RTM | Comment ton entourage a-t-il finalement accepté ton choix de carrière?
Célia | J’ai pris le temps de les rassurer. A mon arrivée en France, j’ai fait une école d’éducation spécialisée. L’année de l’obtention de mon diplôme, je suis rentrée dans la compagnie Kirikou. J’ai commencé à toucher mes premiers cachets. J’avais 21 ans, donc il ne se faisait pas trop de souci. Mes parents étaient assez ouverts. Ils savaient que l’époque n’étaient plus la même. Ils ne m’imaginaient pas forcément faire cela professionnellement, mais ils l’ont bien accepté.
« Je ne fais pas de la musique éphémère. Je souhaite faire de la musique qui dure et qui perdure. »
RTM | D’où te vient ton engagement que l’on peut ressentir à travers tes textes et ta musique ?
Célia | Mes deux parents sont hyper militants. J’ai grandi dans une famille de militants. A l’époque, mon père était membre du parti communiste et ma mère de Lutte ouvrière, Extrême gauche. J’ai fait des manifestations très jeune que ce soit à Paris ou en Guadeloupe. Du coup, mon engagement se retranscrit dans ma musique. J’ai clairement hérité de leur engagement.
Je pense que la musique est un moyen de faire passer des messages au plus grand nombre.
RTM | C’est plus difficile de se faire une place ou de faire connaître sa musique, lorsque l’on a de fortes convictions ?
Célia | Tout dépend des raisons pour lesquelles on fait de la musique. Tout dépend également de ses objectifs. Si ton objectif, c’est de passer à la télé et/ou à la radio assez rapidement, en effet, ça va être difficile. Mais ce n’est pas mon objectif, parce que ça ne veut rien dire pour moi en 2018 de « passer à la télé ou à la radio ». Combien de groupes tournent mondialement et ne sont pourtant pas médiatisés ?
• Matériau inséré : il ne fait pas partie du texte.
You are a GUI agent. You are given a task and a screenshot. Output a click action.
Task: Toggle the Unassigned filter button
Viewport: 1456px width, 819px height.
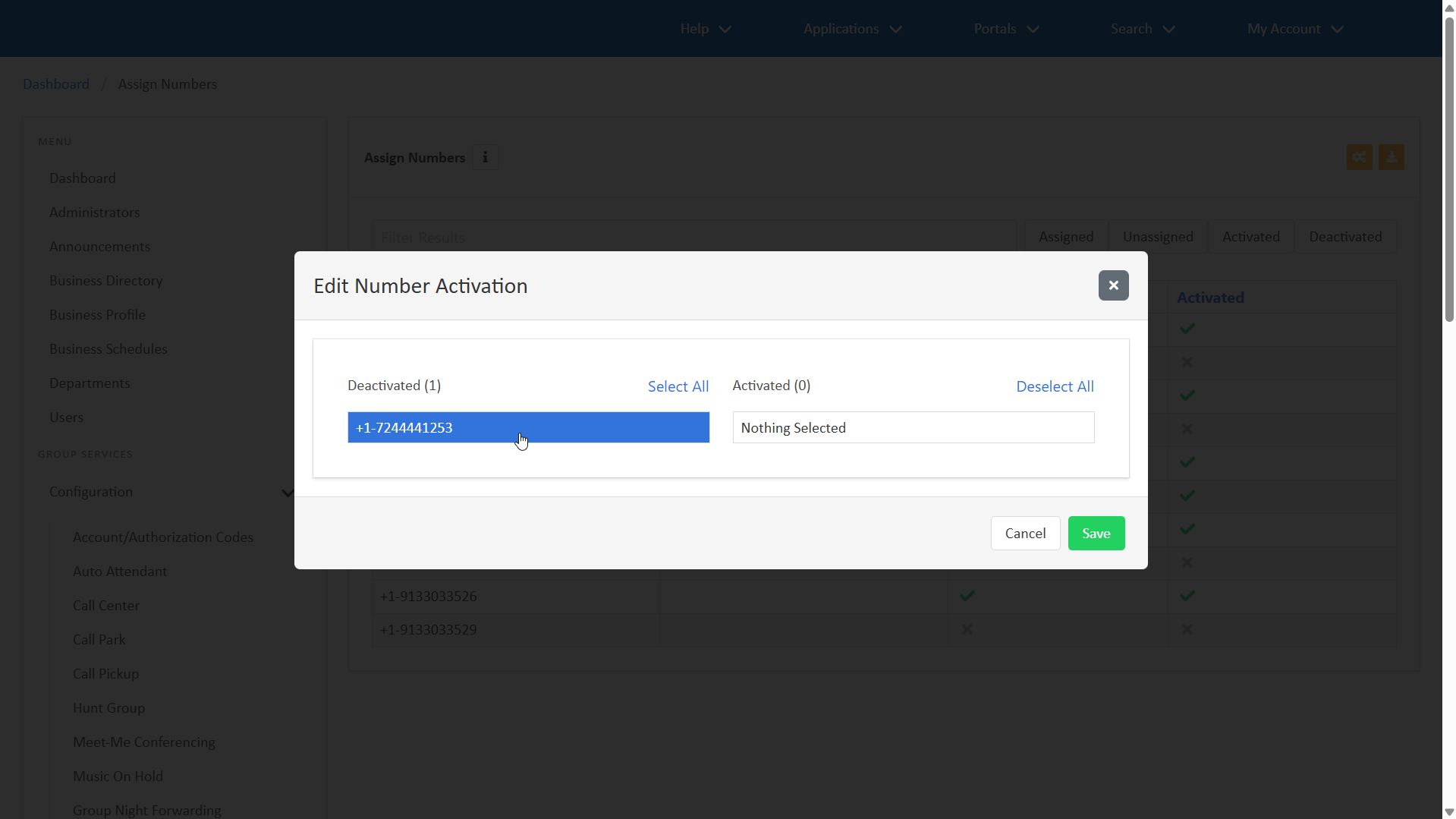click(1158, 237)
L’important, c’est d’être en accord avec soi-même et d’apporter sa vision, son point de vu, son vécu. Je ne fais pas de la musique éphémère. Je souhaite faire de la musique qui dure et qui perdure. Chacun doit être en accord avec sa définition de la réussite.
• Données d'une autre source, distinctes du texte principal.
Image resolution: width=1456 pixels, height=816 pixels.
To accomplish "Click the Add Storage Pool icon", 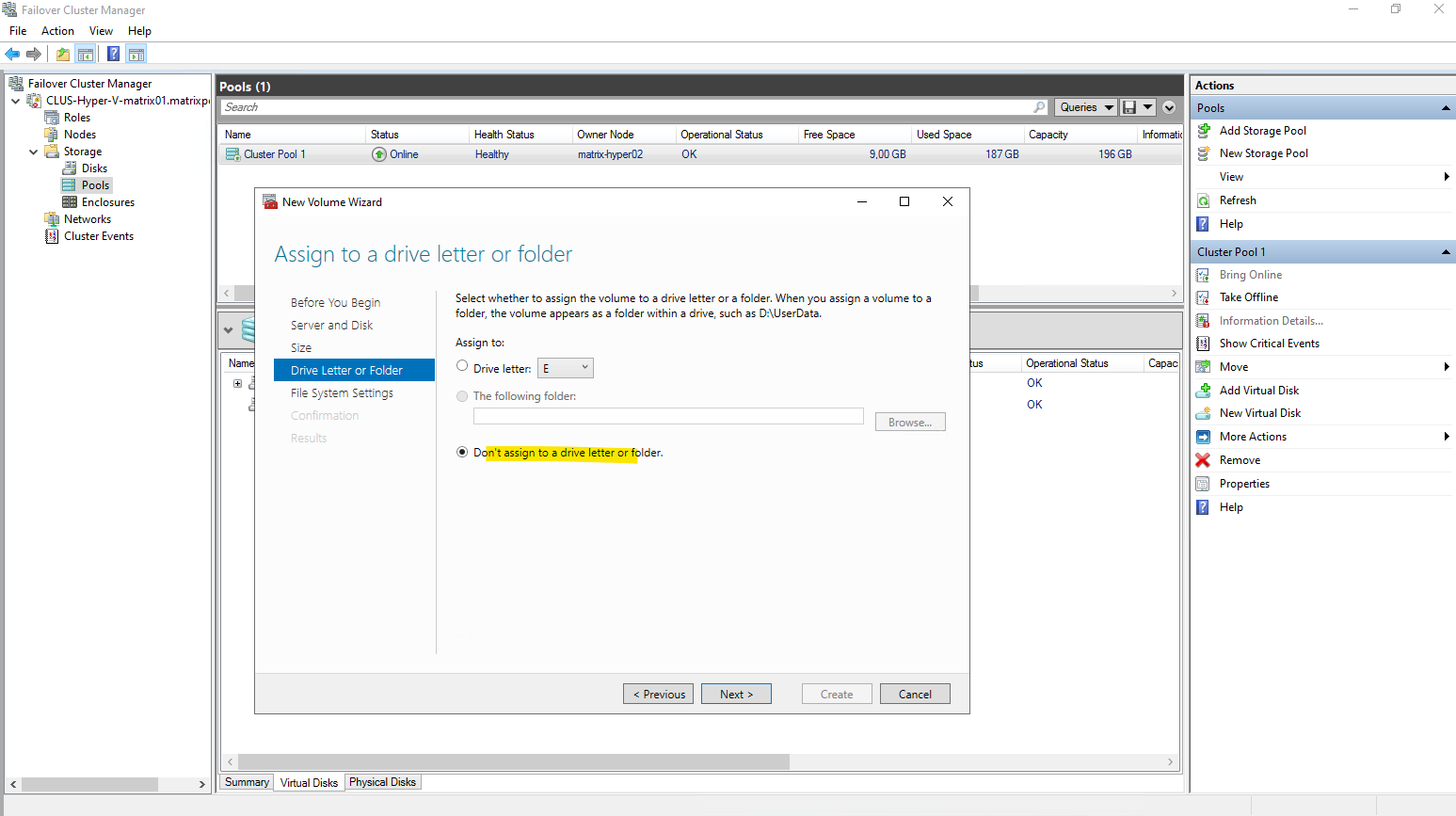I will (1203, 131).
RTM | En tant que femme dans l’industrie musicale, quelle a été la plus grosse difficulté à affronter ?
Célia | Lorsque l’on est une femme dans l’industrie musicale, et encore plus une femme instrumentiste professionnelle, on est en minorité. Ajoutée à cela le fait d’être une femme noire, on se compte sur les doigts d’une main.
Ma règle d’or a toujours été de ne pas mélanger le personnel et le professionnel.
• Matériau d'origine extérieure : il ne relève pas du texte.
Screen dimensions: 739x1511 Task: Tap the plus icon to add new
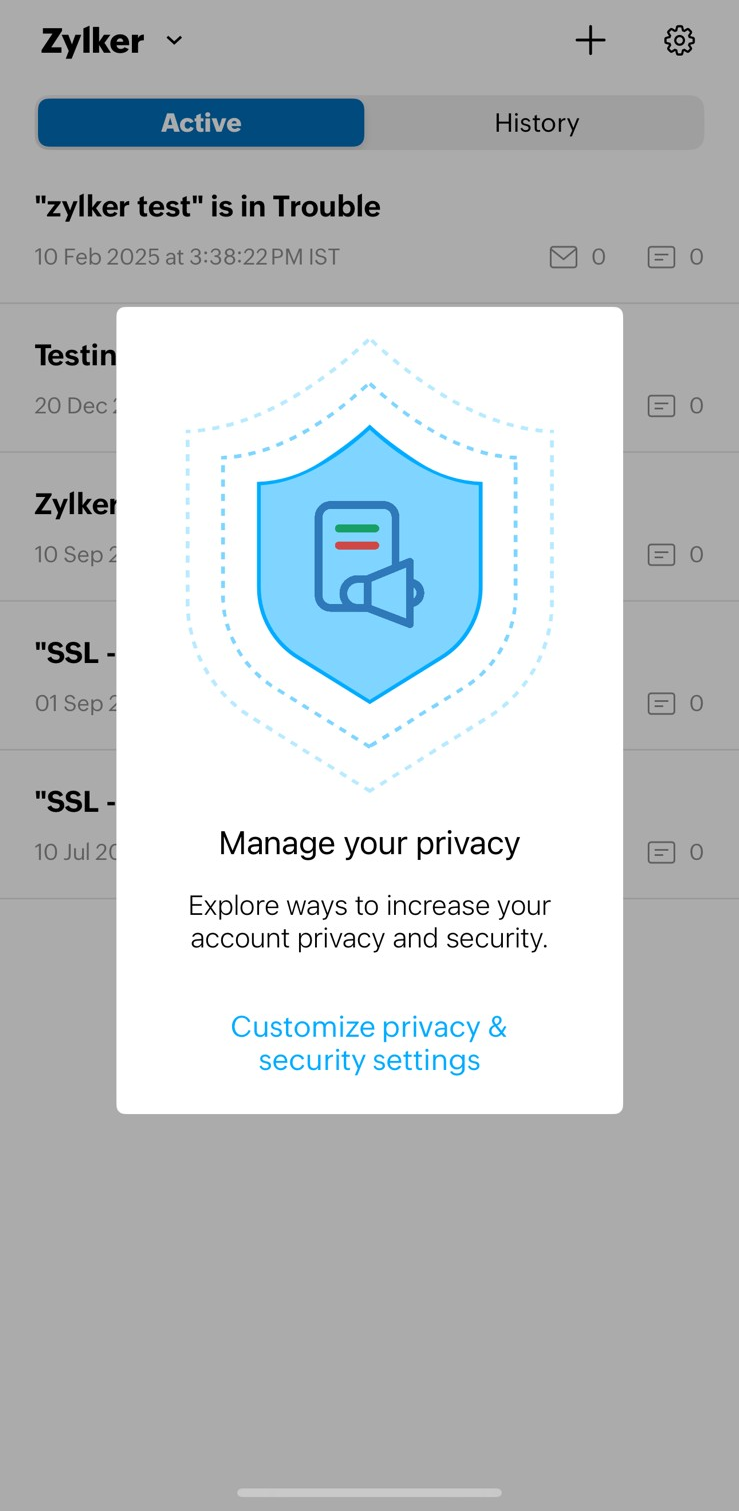tap(590, 41)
Plus jeune, j’ai vite appris à mes dépends que certains hommes ne me voyaient malheureusement pas comme une musicienne, ils voulaient autre chose.
En tant que femme, il faut également tout le temps faire ses preuves. On nous sous-estime souvent. Le plus parlant, c’est lors des balances avant les concerts, lorsque certains ingénieurs du son veulent t’apprendre ton métier car ils ne s’imaginent pas qu’en fait c’est ton concert. Il faut toujours être sûr de soi, s’affirmer, savoir ce que l’on veut pour ne pas laisser les autres faire à sa place et être exigeante avec soi même car c’est un monde de mec et il n’y a pas le droit à l’erreur.
Aujourd’hui, j’ai déjà pas mal d’années d’expériences et surtout je ne laisse plus rien passer. J’ai aussi la chance de travailler avec des musiciens que j’ai choisi. J’ai rencontré beaucoup de personnes et beaucoup d’hommes qui ont été bienveillants, qui respectaient mon travail.
Eric Delblond, Sonny Troupé, Nickylars, Freepon, sont tant d’artistes qui m’ont poussé et boosté.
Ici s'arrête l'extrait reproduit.